> **Task description**:
Starting at the line containing "Click the Edit sprint dialog title" and continuing through the end of the entries, rewrite those lines with "dialog title" replaced by "dialog header" and everything else left as is, omitting the pictures.
------ Records for processing
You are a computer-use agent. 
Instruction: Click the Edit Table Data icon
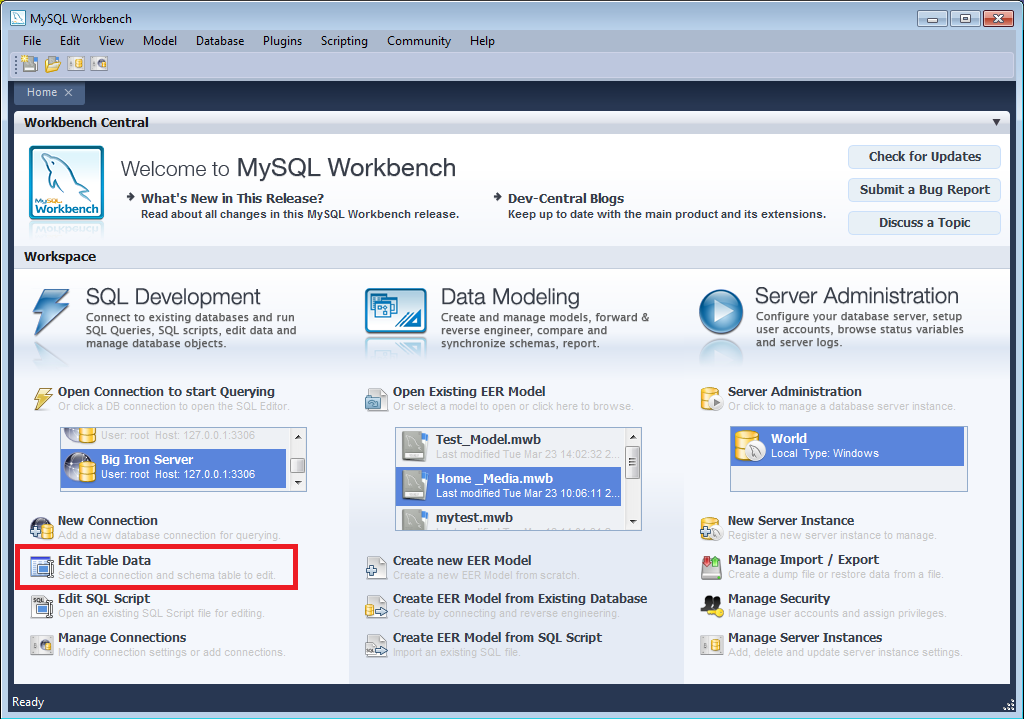(42, 568)
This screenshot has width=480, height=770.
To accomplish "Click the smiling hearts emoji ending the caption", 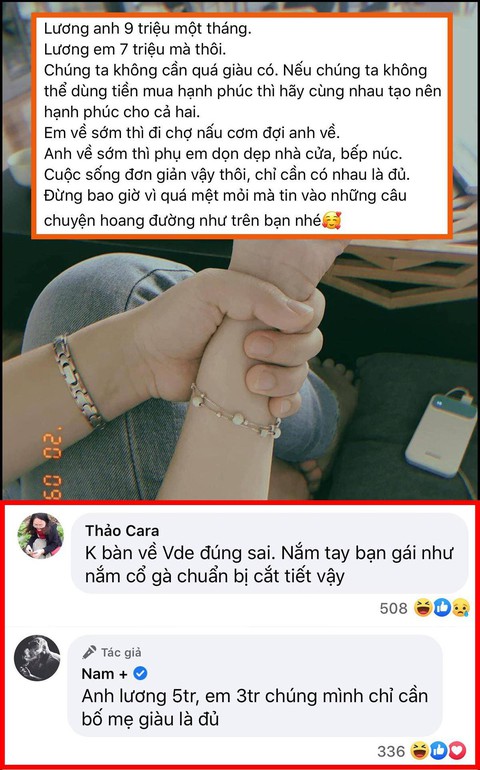I will tap(332, 221).
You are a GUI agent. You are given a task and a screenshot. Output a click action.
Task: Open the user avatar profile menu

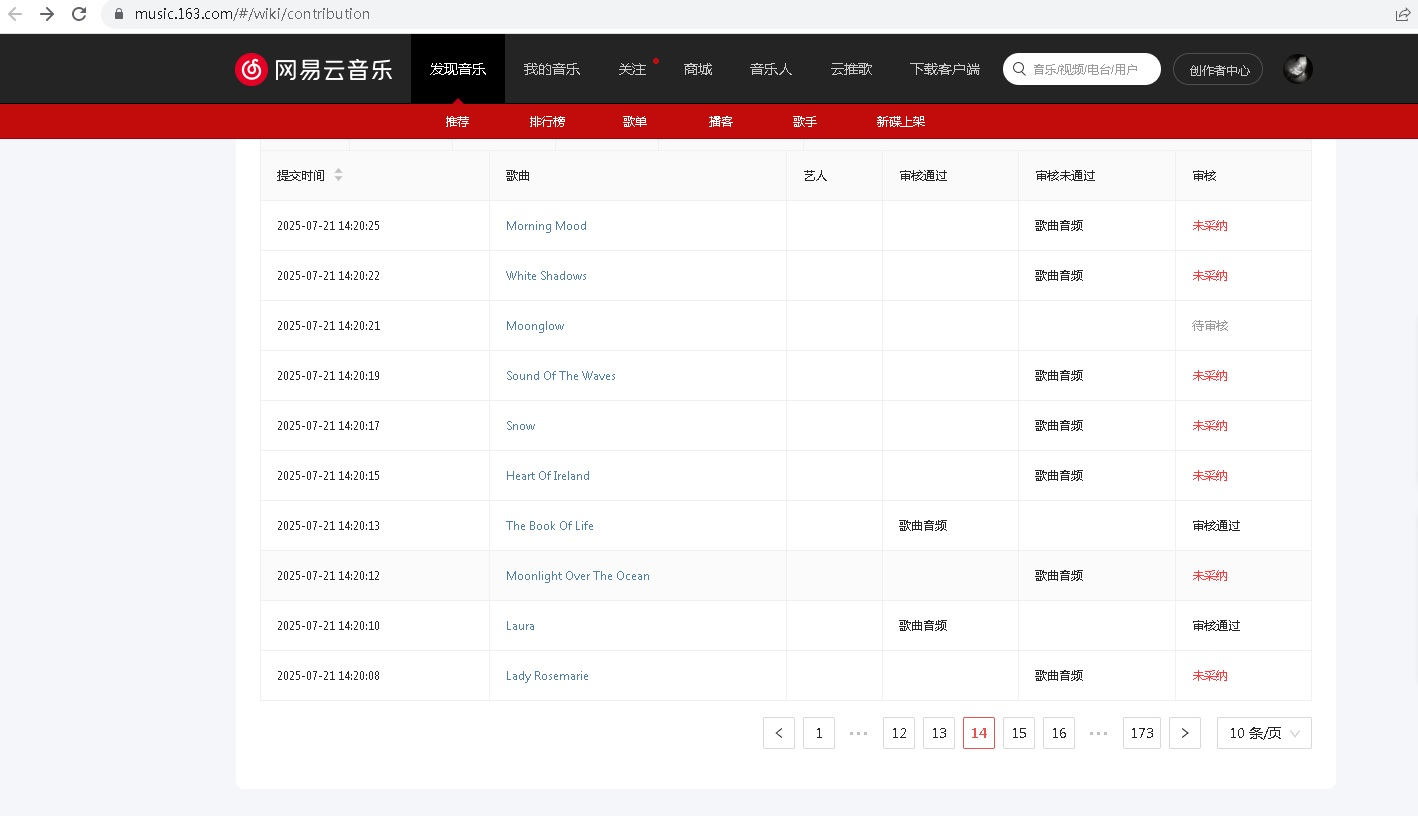coord(1297,69)
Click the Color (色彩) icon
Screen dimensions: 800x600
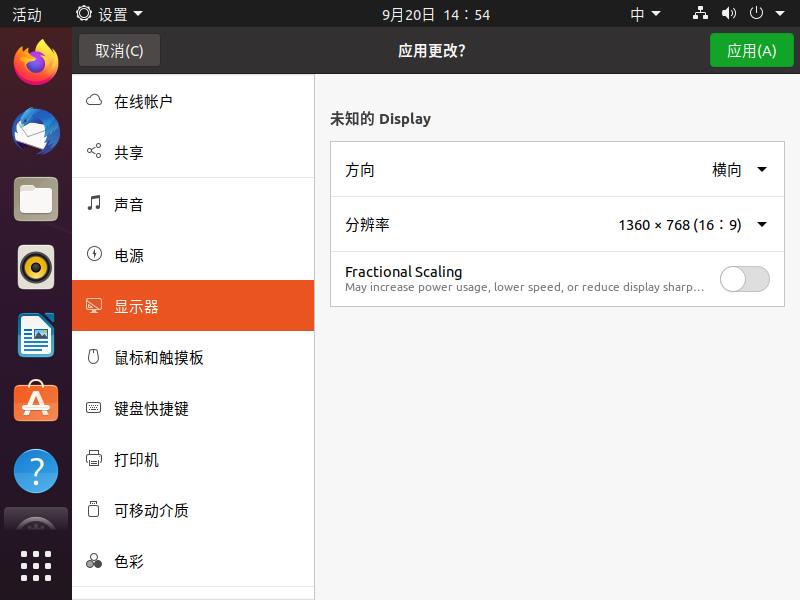(x=94, y=561)
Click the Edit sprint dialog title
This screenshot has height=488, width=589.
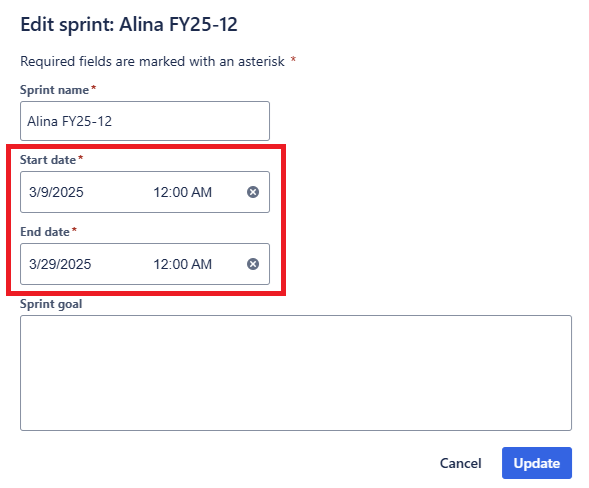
------------
> **Response**:
Click the Edit sprint dialog header
This screenshot has height=488, width=589.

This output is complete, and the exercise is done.